-- TASK TO COMPLETE --
If a line in the data below contains "agent", copy it.

#### DATA SHOWN ####

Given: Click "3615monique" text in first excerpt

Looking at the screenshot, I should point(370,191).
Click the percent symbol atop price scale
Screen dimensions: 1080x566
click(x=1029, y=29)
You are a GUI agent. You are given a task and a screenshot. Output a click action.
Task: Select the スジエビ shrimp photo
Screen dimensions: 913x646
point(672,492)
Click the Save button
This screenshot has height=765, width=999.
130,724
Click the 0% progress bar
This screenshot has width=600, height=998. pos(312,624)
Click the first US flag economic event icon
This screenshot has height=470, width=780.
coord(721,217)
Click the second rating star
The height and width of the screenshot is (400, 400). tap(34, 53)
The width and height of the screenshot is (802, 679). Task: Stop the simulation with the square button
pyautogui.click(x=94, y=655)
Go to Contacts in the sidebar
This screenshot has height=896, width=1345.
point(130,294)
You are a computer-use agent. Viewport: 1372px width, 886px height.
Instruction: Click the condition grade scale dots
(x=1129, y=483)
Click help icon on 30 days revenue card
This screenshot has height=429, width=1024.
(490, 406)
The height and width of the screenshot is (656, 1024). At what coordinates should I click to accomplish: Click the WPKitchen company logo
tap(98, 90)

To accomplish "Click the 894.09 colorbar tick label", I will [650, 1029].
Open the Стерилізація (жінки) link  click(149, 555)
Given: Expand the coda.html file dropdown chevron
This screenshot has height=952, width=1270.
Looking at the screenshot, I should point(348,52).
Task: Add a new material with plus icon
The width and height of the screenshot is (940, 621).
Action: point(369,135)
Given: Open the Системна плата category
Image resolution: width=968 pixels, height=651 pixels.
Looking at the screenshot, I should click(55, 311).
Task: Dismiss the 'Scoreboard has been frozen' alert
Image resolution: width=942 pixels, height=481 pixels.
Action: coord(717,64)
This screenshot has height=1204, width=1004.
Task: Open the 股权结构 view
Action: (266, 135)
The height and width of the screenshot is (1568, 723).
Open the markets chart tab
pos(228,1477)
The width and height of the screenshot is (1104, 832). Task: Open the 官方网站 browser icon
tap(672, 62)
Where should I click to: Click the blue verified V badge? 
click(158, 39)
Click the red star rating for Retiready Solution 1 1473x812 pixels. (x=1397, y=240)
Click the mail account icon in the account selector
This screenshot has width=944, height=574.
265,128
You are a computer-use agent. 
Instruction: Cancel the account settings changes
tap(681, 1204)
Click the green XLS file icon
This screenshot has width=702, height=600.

####

-- OUTPUT FOR THIS TASK --
You are a GUI agent. You are given a task and a screenshot. Output a click action.
You are a computer-use agent. Viewport: 1372px width, 886px height.
You are a computer-use agent. 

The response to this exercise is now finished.